Screenshot grounding data:
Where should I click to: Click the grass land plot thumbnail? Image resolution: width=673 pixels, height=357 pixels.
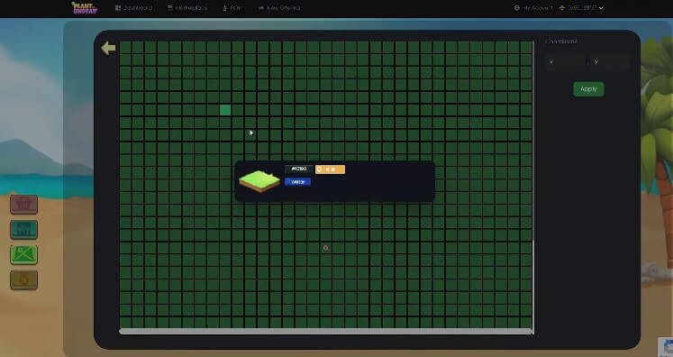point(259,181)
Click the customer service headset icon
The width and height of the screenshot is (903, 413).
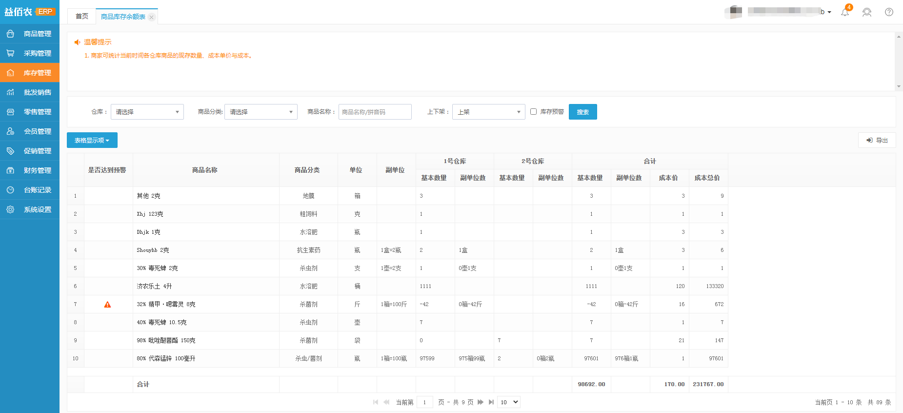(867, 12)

Your task:
Would you print all of the entries exactly, omitting any image?

Written solution:
Where should I click to: Click the grass land plot thumbnail? Image resolution: width=673 pixels, height=357 pixels.
point(259,181)
Click the customer service headset icon
The width and height of the screenshot is (903, 413).
(867, 12)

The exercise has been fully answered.